Who doesn’t love a smoothie? Even if you’re not really that into fruit, I think just about anyone can find the right combination of fruits and nuts, spices, roots and flavors. I was hoping to find blood oranges again at the supermarket but alas; there were none. I bought bananas and pears and kiwis instead, but the only fruit that was ready to eat that day were the bananas. I’d been craving a smoothie for a few days and knew I couldn’t wait for those pears to ripen up… So I thought… What goes well with bananas? Peanut butter! And what would be my secret ingredient? A small piece of that massive hunk of fresh ginger I’d just purchased!

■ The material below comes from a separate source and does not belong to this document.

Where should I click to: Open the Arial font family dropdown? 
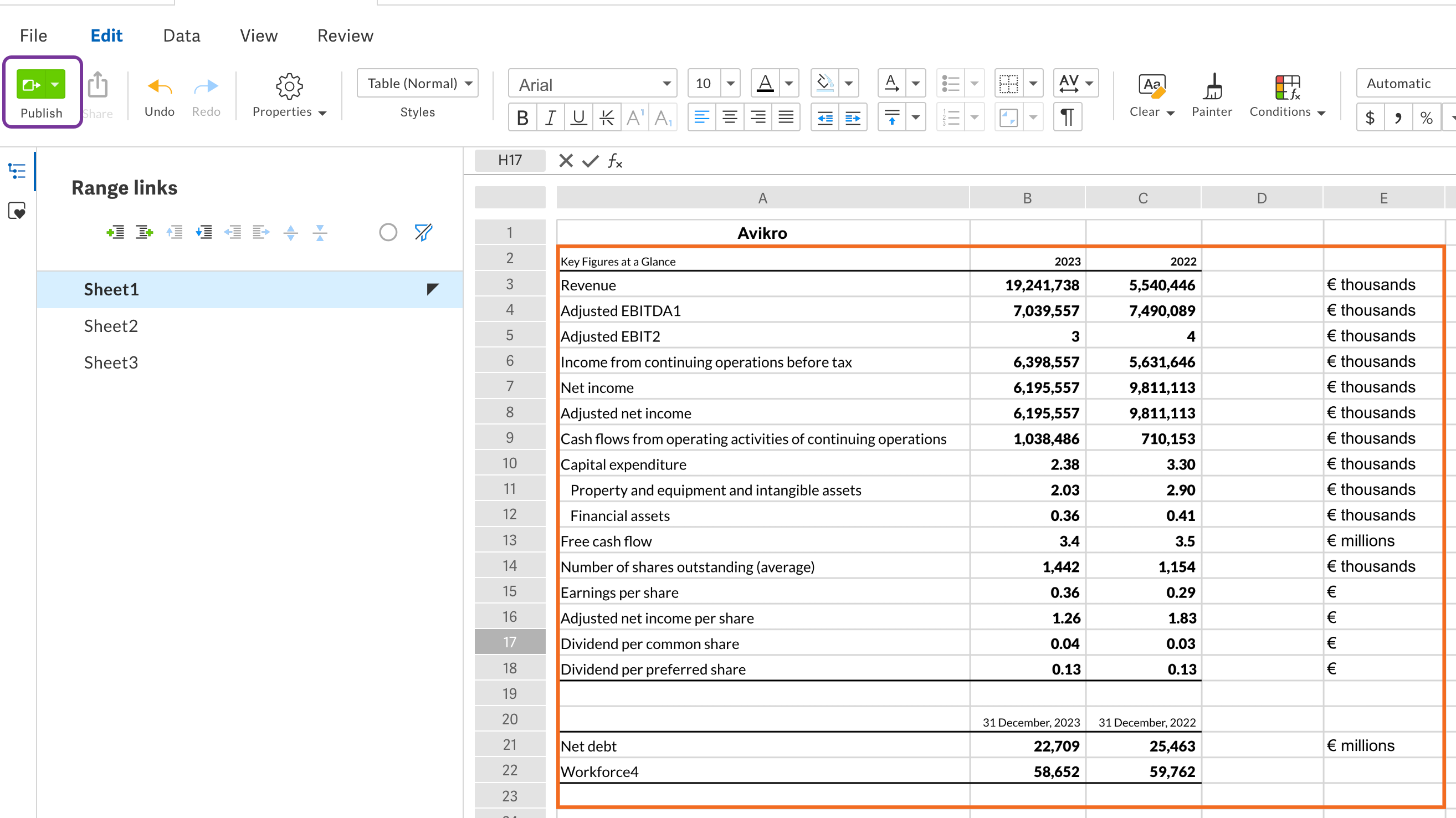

It was pretty fabulous. It was incredibly creamy and thick and subtly flavored. I plan on making this one again and again with slight variations (or none at all!). It only takes about 5 minutes from start to finish, and you’ll be rewarding yourself with a healthy, delicious breakfast or snack.
Banana, ginger and peanut butter smoothie
Ingredients (makes 2 smoothies):
2 fairly ripe bananas (really depends on your preferences)
1-2 t fresh, sliced ginger
2 T peanut butter
1 plain fat-free yogurt
1 vanilla-flavored fat-free yogurt
2 T honey
1 T agave syrup
1/4-1/2 C milk (depending on the smoothie consistency you like)
Place everything in your blender except the milk. Blend on high speed until the mixture is smooth, slowly adding the milk in as you progress, and stopping when you reach the perfect smoothie consistency. It’s that simple! I made two servings and ate the second one this morning for breakfast. It seemed to keep OK despite its slight brownish color.